If you're unsure, we can help you decide whether a mega backdoor Roth makes the most sense based on your income, plan rules and long‑term goals.
A mega backdoor Roth IRA is a retirement savings strategy that allows high‑income earners to convert after‑tax 401k contributions into a Roth account, enabling significantly more tax‑free growth than standard Roth IRA limits allow.

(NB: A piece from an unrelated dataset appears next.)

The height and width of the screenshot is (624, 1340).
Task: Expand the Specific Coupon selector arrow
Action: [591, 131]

The strategy depends on employer plan rules, strict contribution limits and timely conversions to avoid taxes.
If you’ve already maxed out your 401k and are still looking for ways to put more money away for retirement, you may feel like you’ve hit a wall, especially if your income rules out a Roth IRA. But there’s a lesser‑known strategy that can help high earners funnel significantly more money into tax‑free retirement savings.
It’s called a mega backdoor Roth IRA, and for the right person, it can be a powerful addition to a long‑term plan
WHAT IS A MEGA BACKDOOR ROTH IRA?
A mega backdoor Roth IRA is a strategy that allows people saving money in a 401k to move after‑tax 401k contributions into a Roth IRA. (A similar strategy would be to move them into a Roth option within the 401k, if the plan allows it.)

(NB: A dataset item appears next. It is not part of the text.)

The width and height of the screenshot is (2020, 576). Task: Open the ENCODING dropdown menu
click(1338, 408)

After-tax contributions and Roth contributions are similar in that neither of them qualify for a tax deduction, but Roth contributions have the benefit of growing tax-free if you meet the requirements. However, there are some significant restrictions on who can contribute directly to a Roth IRA, and how much. This “back door” strategy could give you a legitimate way to get around the restrictions and get the benefits of a Roth IRA. It’s typically used by individuals who have already maxed out their regular retirement contributions (pre‑tax or Roth 401k salary deferrals) and are looking for additional ways to build tax‑free retirement savings.
MEGA BACKDOOR ROTH IRA VS. BACKDOOR ROTH IRA
If you’re familiar with the concept of a “backdoor Roth,” you may be wondering how a mega backdoor Roth is different. One major difference is the scale – you can probably get more money into a Roth when the money starts out in your 401k vs. a typical backdoor Roth where the money originates with an IRA contribution that has much smaller limits. There can be other reasons you’d want to do one or the other (you can also theoretically do both), so you may want to consult a professional when deciding the right strategy for you.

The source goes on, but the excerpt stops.